# What you have to do
Please set down the stretch of the heat-formula text from "Fe (s) | 0.45" through "in Joules (J)", word for word.

Using the Formula Q = mCΔt

Substance | Specific Heat
(J/g°C) |
---|---|

H_{2}O (l) |
4.184 |

H_{2}O (steam) |
2.02 |

Al (s) | 0.89 |

Fe (s) | 0.45 |

How much heat is required to raise the temperature of 53 g of water from 11°C to 44°C?

To solve for heat when the temperature changes, use the equation: Q = m x C x Δt

where Q= heat which is measured in Joules (J)

m = mass which is measured in grams (g)

C = specific heat which is measured in Joules / gram °Celsius (J / g °C)

Δt = change in temperature t_{f} – t_{i} measured in degrees Celsius (°C)

**Step 1:** Identify what is given in the problem.

m = 53 g

If the substance is known, the value of C can be found on a chart like the one above.

C = 4.184 J/g°C

The change in temperature is found by subtracting the initial temperature from the final temperature:

Δt = t_{f} – t_{i} = 44°C-11°C

Δt = 33°C

**Step 2:** Plug in these values into the heat equation.

# Extracted records
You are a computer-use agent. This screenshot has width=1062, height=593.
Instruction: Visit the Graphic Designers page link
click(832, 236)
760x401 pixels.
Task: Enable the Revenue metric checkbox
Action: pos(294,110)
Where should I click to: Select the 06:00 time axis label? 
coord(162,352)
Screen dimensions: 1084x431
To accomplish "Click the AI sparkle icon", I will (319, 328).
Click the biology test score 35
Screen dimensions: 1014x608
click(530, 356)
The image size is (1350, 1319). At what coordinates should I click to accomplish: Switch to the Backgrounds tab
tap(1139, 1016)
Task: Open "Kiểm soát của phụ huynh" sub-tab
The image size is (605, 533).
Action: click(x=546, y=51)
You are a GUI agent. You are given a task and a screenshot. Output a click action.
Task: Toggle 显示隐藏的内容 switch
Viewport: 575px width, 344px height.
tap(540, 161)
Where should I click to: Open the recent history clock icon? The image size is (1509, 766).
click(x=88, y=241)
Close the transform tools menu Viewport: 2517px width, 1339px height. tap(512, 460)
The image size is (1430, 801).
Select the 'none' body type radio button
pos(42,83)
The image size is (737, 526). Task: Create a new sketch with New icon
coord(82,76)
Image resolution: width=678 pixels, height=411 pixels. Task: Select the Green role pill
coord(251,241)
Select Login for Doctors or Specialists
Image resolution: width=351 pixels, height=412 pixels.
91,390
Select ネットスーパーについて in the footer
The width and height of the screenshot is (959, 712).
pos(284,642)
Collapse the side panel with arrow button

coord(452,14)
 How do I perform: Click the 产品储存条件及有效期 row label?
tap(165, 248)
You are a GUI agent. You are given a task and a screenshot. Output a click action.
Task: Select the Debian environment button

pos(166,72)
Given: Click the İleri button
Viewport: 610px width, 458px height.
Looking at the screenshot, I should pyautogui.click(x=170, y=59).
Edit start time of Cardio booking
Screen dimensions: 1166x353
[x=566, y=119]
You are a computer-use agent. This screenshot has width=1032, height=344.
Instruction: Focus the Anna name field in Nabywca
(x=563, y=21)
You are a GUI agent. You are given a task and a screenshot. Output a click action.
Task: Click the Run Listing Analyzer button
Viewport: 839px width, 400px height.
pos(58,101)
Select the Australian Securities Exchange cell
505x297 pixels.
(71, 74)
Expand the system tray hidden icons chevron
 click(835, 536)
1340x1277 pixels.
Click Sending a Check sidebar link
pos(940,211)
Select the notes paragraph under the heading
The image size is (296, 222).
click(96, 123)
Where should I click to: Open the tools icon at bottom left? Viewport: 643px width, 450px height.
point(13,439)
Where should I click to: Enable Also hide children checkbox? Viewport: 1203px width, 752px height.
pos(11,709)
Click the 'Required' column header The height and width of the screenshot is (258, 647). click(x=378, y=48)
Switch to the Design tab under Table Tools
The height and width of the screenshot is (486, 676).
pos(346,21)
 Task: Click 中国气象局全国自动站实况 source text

# Answer for this exercise
Fe (s) | 0.45 |

How much heat is required to raise the temperature of 53 g of water from 11°C to 44°C?

To solve for heat when the temperature changes, use the equation: Q = m x C x Δt

where Q= heat which is measured in Joules (J)